Standing 30 metres to 50m above dense jungle in Laos's Nam Kan National Park – and traditionally only accessible to monkeys – these are the world's highest tree houses.
As part of the Gibbon Experience, adventurous travellers zip line their way through 15 kilometres of jungle canopy and, as the name suggests, the spectators of your feat will be hairier than average. The three-day, two-night escapade offers a bird's-eye view of the untouched jungle and its dense gibbon population, with a stay in some of the world's loftiest tree houses.
The canopy set-up serves as a unique nature observatory and every dirham of the money raised from the tourism project goes back into the conservation of the forest and our new friends that call it home. It's a worthwhile cause in the burgeoning field of ecotourism – plus there's the hair-raising elation that comes with the incredible zip lines and the glorious vistas of a misty rainforest that can be accessed in no other way.
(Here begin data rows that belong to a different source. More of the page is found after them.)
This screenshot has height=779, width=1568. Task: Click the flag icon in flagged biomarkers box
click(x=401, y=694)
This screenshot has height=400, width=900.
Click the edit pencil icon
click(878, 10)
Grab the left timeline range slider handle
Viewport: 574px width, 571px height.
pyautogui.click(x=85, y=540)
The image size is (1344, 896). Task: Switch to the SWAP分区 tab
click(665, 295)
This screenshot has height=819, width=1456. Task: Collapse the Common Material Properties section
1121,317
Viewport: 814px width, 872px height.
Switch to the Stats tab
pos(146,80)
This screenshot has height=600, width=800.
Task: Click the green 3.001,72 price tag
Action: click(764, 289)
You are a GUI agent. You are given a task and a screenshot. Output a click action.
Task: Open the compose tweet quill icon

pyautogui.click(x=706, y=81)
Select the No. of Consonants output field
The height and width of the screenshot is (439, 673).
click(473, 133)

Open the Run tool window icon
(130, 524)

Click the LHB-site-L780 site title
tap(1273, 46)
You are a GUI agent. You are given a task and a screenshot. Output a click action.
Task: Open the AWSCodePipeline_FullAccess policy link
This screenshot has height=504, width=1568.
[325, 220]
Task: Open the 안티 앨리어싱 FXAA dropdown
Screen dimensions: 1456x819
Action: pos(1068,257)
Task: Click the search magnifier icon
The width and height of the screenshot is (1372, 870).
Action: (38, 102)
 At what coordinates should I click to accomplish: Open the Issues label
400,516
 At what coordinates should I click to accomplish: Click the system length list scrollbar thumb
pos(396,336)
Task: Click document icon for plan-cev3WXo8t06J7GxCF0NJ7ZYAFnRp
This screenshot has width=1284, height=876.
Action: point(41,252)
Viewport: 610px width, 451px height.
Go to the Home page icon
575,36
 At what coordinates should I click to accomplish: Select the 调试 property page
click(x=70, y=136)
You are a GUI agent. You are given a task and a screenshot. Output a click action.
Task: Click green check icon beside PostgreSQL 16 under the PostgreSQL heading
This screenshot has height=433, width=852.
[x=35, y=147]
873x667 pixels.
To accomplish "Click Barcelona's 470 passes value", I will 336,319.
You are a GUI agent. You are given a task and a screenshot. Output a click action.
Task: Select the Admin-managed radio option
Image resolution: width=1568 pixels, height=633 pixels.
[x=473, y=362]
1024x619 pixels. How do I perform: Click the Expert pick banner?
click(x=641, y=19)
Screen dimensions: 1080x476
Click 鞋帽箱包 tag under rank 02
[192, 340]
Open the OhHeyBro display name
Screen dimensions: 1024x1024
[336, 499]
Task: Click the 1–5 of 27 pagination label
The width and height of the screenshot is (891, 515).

Speaking of hair-raising, you may get your first pinpricks of fear before you’ve even left the ground. In Huay Xai province in northern Laos, I clamber into a ramshackle rickshaw, where excited faces quickly cloud over as we turn on to steep winding roads. After a two-hour bumpy ride, our dishevelled group arrives at our starting point, where we’re plied with steamed rice and veggies to sustain us for the exertion that lies ahead. That’s because the only way to get to the world’s highest tree houses is to head up through dense jungle. And the only way to tackle that is on foot.
Thankfully, the brisk trek to the first zip line only takes around an hour, and provides the first glimpse of the gorgeous jungle canopy sprawling beneath us. After a quick safety demonstration and a less than glamorous shuffle off the edge of a practice line, I arrive at the first 250-metre cable.
There’s no time to lose my nerve. Before there’s a chance to say “acrophobia”, I’m hooked up, taking a deep breath and plunging into the abyss 20 storeys above ground. I think of Tarzan and his flowing mane as he swings gracefully from vine to vine – before the force of the wind takes my breath away and my own tresses billow wildly. Next, an almighty rush of adrenalin hits my gut.
I realise that my eyes are shut. I force them open to bullfrog capacity, and my jaw simultaneously drops as though I'm catching flies. Agile ape man I am certainly not, but in true Tarzan style I let off a mighty howl that echoes through the treetops. The sheer scale of the beauty that surrounds me is astounding. And to witness it while roaring through the air at such speed is a blast like no other. All too soon I'm preparing for landing and scuttling on to the wooden ledge with trembling legs. But this is the first of many – across two days I will conquer up to 40 such journeys.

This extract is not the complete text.